SONA, in the flesh

There were two SONAs (State of the Nation Address) which I was fortunate enough to witness in the flesh, in the August session hall of the Batasang Pambansa in Quezon City. I was then the Secretary of the Department of Tourism, appointed by Pres. Joseph E. Estrada.

The SONA is a solemn, ceremonious annual event where the nation’s lawmakers in the company of the Cabinet, the Diplomatic Corp, heads of numerous government corporations, leaders of churches and congregations, eminent members of the private sector are gathered, by invitation, to listen to the President’s report about his/her achievements and future objectives. Unwittingly, It is also an annual fashion extravaganza that belies poverty in the Philippines

Not everyone is invited to the SONA, the gates are closed to those who live the nation’s problems in the flesh. Avowed activists of the labor, transportation, educational and agricultural sectors, militant NGOs of indigent masses are never invited to vent their own views of the state of this nation.

The president and entourage are usually flown to the Batasan in government aircraft while others are chauffeured in official vehicles with bodyguards. Tri-media practitioners are given strategic places and vantage points, they make ambush interviews, record sound bytes, and snap unguarded moments. It must be more fun now with iPhones, tablets, selfies, etc. My fellow cabinet members used to tease, “ If you want press coverage, stand beside Gemma.”

> [Task list]:
1. Duplicate the passage in the SONA piece from "SONA, in the" to "Joseph E. Estrada.".
2. In the SONA piece, which government department was the writer heading when attending the two SONAs?
3. Write the next part of the SONA piece, picking up after its final sentence.

> [Entries supplied]:
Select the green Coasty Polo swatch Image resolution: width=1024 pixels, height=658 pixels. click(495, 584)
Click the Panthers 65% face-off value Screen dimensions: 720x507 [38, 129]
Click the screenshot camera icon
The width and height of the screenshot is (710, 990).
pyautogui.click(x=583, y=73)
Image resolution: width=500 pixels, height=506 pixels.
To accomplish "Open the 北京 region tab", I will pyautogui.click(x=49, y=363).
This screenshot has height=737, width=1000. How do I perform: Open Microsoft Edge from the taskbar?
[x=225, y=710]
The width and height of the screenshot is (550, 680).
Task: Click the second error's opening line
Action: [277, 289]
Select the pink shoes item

> [Written answers]:
1.
SONA, in the flesh

There were two SONAs (State of the Nation Address) which I was fortunate enough to witness in the flesh, in the August session hall of the Batasang Pambansa in Quezon City. I was then the Secretary of the Department of Tourism, appointed by Pres. Joseph E. Estrada.

2. The Department of Tourism.

3.
President Ferdinand R. Marcos, Jr, (PBBM) delivered his second SONA on 24 July. Because of his youth and experience with local government (as governor of Ilocos Norte), I was hoping he would establish a trend by unabashedly acknowledging the gravest problem we face as a nation, before heralding the accomplishments of his two years in office.

Frankly, I wanted PBBM to start by saying something like this: There are disturbing reports about Filipino children whom Dr. Jose Rizal called the hope of the Fatherland. In the first two years of their lives, 12.3 percent are underweight while 7.2 percent are already wasted. In the medical sense, wasting is acute malnutrition caused by periods of undernutrition, lack of sanitation that results in wastage of muscles and fat tissues; a malnourished and wasted child is also a stunted child, his height-to-weight ratio is below accepted standards. What about the child’s brain? These go beyond health problems. These are socio- economic issues caused by dire poverty.

The 2020 Census conducted by the Philippine Statistics Authority revealed that 11 million children aged 0 to 4 are malnourished, stunted and wasted. The DOH reported that 21.6 percent of infants and toddlers are stunted and that this had plateaued in the last ten years. The other end of the spectrum is obesity, strangely enough. With no access to nutritious food, children who are now physically inactive are given junk food so they become obese. If it is any consolation, Indonesia, Malaysia and Thailand have the same malnutrition and obesity problems. Most of the 17 million stunted children of the Asian region live in the Philippines and Indonesia; 49 percent subsist in rural areas while the rest dwell in urban centers. That is why I decided to take the helm of the Department of Agriculture because malnutrition, stunting and wasting are socio-economic problems that have to be addressed not only by the President’s Office but other departments of the government.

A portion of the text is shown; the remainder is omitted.